Reproduce the lines of the items below verbatim, starting at the line that contains "Task: Select the Install3.2 disk icon" and continuing through the line that contains "tap(87, 572)", both included.

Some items
####################
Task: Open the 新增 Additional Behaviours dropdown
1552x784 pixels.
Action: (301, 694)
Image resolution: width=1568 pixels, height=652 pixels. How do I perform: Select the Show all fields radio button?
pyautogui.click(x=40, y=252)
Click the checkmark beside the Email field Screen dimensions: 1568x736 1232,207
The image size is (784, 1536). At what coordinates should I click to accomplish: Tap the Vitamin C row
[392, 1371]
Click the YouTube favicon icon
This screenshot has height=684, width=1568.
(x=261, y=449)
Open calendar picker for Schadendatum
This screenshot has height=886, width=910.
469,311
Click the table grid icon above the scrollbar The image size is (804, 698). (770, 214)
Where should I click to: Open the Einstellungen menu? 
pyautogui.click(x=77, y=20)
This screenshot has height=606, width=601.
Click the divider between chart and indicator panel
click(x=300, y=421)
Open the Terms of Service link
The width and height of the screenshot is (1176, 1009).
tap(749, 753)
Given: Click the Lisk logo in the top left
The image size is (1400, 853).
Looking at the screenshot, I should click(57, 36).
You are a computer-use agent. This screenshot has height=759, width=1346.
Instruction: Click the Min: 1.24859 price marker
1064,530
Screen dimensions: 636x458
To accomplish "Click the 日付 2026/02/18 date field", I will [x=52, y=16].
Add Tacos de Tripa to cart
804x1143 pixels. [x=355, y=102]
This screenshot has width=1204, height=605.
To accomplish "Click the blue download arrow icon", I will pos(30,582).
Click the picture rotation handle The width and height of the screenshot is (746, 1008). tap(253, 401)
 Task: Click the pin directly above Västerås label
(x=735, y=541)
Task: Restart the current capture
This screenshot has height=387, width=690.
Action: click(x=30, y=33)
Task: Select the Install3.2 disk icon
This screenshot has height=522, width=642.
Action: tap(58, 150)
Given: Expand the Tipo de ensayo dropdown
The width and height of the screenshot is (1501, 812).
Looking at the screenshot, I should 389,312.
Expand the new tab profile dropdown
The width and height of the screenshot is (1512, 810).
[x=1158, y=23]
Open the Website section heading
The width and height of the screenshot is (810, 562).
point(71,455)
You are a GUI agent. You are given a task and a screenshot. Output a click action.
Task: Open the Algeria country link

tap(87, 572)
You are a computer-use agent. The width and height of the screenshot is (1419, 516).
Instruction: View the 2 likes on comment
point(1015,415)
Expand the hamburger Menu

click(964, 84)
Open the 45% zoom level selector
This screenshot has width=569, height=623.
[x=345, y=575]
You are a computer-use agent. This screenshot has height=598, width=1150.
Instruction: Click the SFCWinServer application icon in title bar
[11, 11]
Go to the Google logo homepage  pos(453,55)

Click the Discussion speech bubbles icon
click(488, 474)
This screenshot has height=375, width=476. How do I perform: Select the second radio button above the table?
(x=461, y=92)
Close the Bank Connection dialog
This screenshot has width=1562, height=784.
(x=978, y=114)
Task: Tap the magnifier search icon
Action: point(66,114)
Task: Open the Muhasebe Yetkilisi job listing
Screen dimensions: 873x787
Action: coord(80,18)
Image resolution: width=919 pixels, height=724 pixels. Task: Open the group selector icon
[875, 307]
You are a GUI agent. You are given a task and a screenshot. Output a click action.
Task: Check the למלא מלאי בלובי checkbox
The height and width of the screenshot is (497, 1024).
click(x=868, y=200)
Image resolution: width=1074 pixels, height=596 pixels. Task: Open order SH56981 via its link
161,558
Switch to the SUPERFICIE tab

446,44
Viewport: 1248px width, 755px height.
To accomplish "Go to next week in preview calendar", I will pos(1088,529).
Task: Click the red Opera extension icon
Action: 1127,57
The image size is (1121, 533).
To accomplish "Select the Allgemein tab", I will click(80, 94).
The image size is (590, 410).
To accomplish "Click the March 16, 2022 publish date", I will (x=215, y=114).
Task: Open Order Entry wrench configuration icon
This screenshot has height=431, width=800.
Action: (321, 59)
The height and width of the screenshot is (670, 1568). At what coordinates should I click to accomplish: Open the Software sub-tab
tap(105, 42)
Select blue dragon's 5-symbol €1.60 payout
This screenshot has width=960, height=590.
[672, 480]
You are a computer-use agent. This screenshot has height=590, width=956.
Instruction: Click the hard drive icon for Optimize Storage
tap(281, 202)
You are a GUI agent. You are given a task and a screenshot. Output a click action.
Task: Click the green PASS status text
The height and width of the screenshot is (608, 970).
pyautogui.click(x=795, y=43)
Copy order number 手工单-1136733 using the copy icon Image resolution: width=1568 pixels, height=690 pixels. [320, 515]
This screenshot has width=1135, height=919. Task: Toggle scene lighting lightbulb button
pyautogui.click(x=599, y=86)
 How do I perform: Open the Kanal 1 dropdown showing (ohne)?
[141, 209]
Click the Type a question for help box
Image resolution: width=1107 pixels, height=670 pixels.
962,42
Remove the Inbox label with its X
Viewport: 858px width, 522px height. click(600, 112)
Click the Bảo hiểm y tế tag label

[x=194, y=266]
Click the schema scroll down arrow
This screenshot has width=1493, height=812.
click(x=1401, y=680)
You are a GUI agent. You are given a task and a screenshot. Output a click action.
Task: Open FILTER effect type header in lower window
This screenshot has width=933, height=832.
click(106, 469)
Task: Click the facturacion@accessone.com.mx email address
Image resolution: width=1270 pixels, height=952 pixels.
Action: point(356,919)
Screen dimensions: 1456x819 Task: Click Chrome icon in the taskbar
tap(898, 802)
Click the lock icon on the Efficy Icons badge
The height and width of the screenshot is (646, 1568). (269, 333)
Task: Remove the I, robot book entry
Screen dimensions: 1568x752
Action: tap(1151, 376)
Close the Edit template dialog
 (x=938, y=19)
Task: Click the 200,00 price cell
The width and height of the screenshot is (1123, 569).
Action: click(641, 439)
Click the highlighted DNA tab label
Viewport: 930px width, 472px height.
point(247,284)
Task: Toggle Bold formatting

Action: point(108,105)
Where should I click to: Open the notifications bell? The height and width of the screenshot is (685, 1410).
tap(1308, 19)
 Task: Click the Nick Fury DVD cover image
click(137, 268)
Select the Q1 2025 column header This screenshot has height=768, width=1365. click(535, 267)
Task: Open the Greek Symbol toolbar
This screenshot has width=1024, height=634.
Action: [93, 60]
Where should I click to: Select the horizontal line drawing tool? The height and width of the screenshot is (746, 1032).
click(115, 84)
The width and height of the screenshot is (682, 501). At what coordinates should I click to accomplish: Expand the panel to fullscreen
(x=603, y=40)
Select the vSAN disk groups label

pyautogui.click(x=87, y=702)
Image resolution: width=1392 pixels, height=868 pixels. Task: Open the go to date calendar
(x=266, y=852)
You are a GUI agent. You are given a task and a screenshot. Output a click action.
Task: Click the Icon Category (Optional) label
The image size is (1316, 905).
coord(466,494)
####################
■ Result below ■
Task: Select the Install3.2 disk icon
This screenshot has height=522, width=642.
Action: tap(58, 150)
Given: Expand the Tipo de ensayo dropdown
The width and height of the screenshot is (1501, 812).
Looking at the screenshot, I should 389,312.
Expand the new tab profile dropdown
The width and height of the screenshot is (1512, 810).
[x=1158, y=23]
Open the Website section heading
The width and height of the screenshot is (810, 562).
point(71,455)
You are a GUI agent. You are given a task and a screenshot. Output a click action.
Task: Open the Algeria country link

tap(87, 572)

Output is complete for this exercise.